Nairobi’s own revenue system opens to a false-start
- Having cut ties with service provider Jambopay on Friday, the NCC had hoped for a smooth entry into the revamped system only for expectations to fall short.
- A majority of motor-vehicle owners were yet to be accustomed with changes while even for those in the know, hitches in the execution of transactions were all too evident to ignore.
- While Jambopay CEO Danson Muchemi hinted at a mutual end of terms with the county on Sunday afternoon, the NCC had on Saturday indicted the firm for allegedly failing to handover essential data resulting to service interruption.
- Nairobi County will be hard-pressed to find long-lasting solutions to its revenue management, this as own-source revenue mobilization remains central to the the county’s lifeline.
The Nairobi County Government’s self-initiated fears on the collapse of its new revenue management system were realised on Monday as a majority of motorists faced distress in their transition to the new platform.
Having cut ties with service provider Jambopay on Friday, the county had hoped for a smooth entry into the revamped system only for expectations to fall short
A spot-check by Citizen Digital in the Central Business District earlier on Monday picked on tens of motor-vehicle owners who experienced an array of challenges in accessing the new payment service including delays, system-failure and the inadequacy of information.

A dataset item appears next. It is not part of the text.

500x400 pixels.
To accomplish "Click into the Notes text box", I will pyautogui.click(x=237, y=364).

A majority of motor-vehicle owners were yet to be accustomed to the changes while even for those in the know faced hitches in the execution of transactions.

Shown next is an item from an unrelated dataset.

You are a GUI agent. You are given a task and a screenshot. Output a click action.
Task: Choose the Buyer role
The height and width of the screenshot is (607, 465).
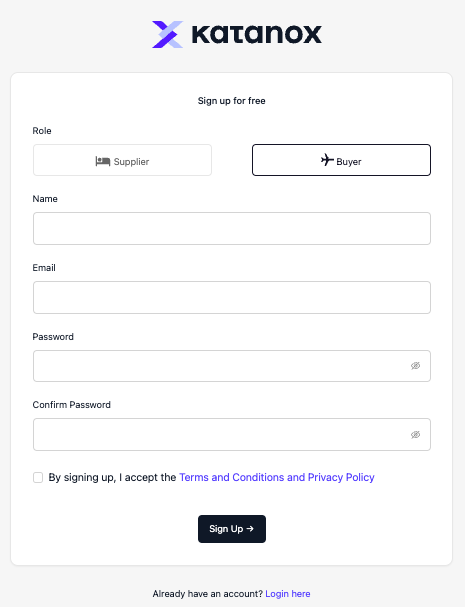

Further to the early-morning pandemonium, city county parking attendants were missing in action leaving motorists to play from their own accord.
According to sources close to the county, the attendants were locked in a day-long meeting at City Hall in what seemingly composed of additional prepping, hours into the takeover of the city’s revenue management system by the county.

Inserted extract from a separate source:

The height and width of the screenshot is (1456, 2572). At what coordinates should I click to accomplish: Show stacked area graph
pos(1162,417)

Early pointers to an impending disintegration of operations had emerged at the weekend, this as the county rushed to complete works to the own-source revenue management system.
“IT experts at City Hall in Nairobi worked overnight on Saturday/Sunday to ensure the county’s internal revenue collection system is up and running,” read a press statement from the county government dated June 9.
The Nairobi City Council had at the onset of devolution in 2014 en boarded Jambopay to digitize its revenue collection systems in a bid to efficiently manage its more than 136 revenue streams.
Its engagement with the Webtribe Limited-owned service provider would however take a turn for the worse with Jambopay writing to the county in January to want out of contract over of what it termed as politically fueled sabotage.
Jambopay would, however, eventually stay on as a service provider to the county following the expiry of term on April 7, 2019, this as the firm opened up to an extension after City Hall’s attempts to switch to an own source system proved too taxing at the time.
The firm would then see out a pair of extended monthly-terms to Friday June 7, 2019 facilitating in its stay the transfer of essential services and skills to the Nairobi County Government.
While Jambopay Chief Executive Officer Danson Muchemi hinted at a mutual end of terms with the county in a tweet on Sunday afternoon, the Nairobi County administration had on Saturday indicted the firm for allegedly failing to handover essential data resulting to service interruption.
“Jambopay was required to handover certain key component. These included the company releasing the key USSD code and the paybill account. Until now, Jambopay has not relinquished these, hence interruption of services,” said the county in a statement signed off by county secretary Pauline Kahiga.
In response to our queries on the first-day system hitch, Nairobi County Finance and Economic Planning executive Charles Kerich said the county was working to fast track solutions to the intermittent system interruptions.
Nairobi County will be hard-pressed to find long-lasting solutions to its revenue management, this as own-source revenue mobilization remains central to the the county’s lifeline.
The county could already be losing revenue to the tune of hundreds of millions from the interruption of its automated service, putting to jeopardy, revenue collection targets in the run up to the close of the 2018/19 fiscal year at the end of June.
Parking makes for the county’s revenue main stay earning an estimated Ksh.80 to Ksh.100 million per day in the concluded 2016/17 financial year which saw collected revenues top Ksh.10.9 billion.
While the county has self-contributed to jitters on its ability to manage revenues without the need for a third party, City Governor Mike Sonko has insisted on his government’s focus of a self reliant revenue management system.
“Those spreading rumors of our alleged migration from a digital to analogue city, just because we refused to extend Jambopay contract are dreaming. We are ready to run the Nairobi city county revenue management system on our own and we will put all effort to ensure a smooth transition.